I must be tough not only while rucking, exposing my body to cold, but also when I want to write something but do not have enough inspiration and feel sleepy.
That’s why I decided to write this text. I did it on the 9th of April, 2025, after taking 11k steps while rucking. My backpack weighed 30 kg (66 lbs.). Earlier, I was walking with 32 kg. Still, in one of my previous posts about rucking, I mentioned that I would be mixing the weights of my backpack. Why? Because sometimes I ruck straight after my office work and knowing that I will have additional equipment in my rucksack (e.g., laptop), I know I must be flexible regarding taking additional load on my back and shoulders. Was I tired after rucking and before writing this text?
Yes, I was. After all, I was working ten hours in the office. Still, when I decided to write something, I told myself that I had to be tough.
Well, here I am with my tired thoughts.
I wrote many times about writing groundbreaking and profound things. The truth is that the more I want to write something like this, the worse results I get. This text is not an exception. I wish many great ideas would appear in my mind, but this is not the issue in my case. I am an average human with an average mind who struggles to work in broadly defined finance and become one of the most prolific street photographers and bloggers. I am not a demigod. I do not know where my life road leads me. Luckily, I do not have to know such things.

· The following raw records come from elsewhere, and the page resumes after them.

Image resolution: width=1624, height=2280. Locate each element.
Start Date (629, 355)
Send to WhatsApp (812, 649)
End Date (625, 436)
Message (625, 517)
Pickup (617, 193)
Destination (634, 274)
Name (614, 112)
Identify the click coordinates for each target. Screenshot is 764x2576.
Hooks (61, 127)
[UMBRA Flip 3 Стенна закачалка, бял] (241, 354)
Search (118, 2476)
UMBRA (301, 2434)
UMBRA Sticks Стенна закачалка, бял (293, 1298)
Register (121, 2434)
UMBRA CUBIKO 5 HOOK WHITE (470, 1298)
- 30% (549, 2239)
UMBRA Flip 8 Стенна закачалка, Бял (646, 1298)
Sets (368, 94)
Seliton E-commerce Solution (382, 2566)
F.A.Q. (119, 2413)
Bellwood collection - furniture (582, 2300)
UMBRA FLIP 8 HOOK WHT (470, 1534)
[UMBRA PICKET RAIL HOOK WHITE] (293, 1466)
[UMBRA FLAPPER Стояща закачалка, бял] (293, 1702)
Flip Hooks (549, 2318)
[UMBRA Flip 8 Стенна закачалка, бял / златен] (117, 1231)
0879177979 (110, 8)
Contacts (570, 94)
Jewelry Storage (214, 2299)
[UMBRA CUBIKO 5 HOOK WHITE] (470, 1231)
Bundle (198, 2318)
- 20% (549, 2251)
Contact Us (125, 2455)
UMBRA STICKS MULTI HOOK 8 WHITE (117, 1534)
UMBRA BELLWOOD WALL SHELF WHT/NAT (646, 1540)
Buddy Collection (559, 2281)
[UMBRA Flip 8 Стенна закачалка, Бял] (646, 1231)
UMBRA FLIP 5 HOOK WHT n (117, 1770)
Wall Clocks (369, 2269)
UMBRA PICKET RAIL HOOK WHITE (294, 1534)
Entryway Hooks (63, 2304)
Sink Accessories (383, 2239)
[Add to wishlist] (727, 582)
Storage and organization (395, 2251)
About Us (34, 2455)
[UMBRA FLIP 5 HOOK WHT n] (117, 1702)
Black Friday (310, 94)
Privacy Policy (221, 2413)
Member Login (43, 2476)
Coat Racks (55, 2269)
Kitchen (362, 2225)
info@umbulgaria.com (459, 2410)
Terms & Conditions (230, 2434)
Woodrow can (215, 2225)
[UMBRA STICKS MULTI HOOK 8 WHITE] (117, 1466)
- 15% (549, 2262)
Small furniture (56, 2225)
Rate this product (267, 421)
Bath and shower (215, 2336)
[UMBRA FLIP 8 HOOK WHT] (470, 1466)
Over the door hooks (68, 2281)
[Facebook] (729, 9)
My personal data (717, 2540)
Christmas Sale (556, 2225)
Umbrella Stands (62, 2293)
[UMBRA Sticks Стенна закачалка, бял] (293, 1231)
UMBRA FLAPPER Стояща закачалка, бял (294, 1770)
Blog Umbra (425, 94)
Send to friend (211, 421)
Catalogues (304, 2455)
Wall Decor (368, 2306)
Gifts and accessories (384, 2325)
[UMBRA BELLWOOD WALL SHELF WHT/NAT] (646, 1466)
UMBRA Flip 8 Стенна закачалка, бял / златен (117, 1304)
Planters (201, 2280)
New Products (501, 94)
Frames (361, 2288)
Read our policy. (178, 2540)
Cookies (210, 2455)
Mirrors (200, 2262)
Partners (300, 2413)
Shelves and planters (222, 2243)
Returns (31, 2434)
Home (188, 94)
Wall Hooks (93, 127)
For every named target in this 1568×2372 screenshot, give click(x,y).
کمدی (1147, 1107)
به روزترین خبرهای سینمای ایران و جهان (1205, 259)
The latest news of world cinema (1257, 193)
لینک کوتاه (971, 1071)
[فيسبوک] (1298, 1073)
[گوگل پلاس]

The only thing I know is that I should try to become robust.
Undoubtedly, it will help not only me but also my beloved family, with Kamilka at the forefront, and the whole society (including future generations). I’ve got the power not only to ruck but also to create something out of nothing. And I believe, in sharing my struggles, I can show you the power of resilience and inspire you to keep going and growing in your own journey, knowing that you, too, have the strength to overcome any challenge.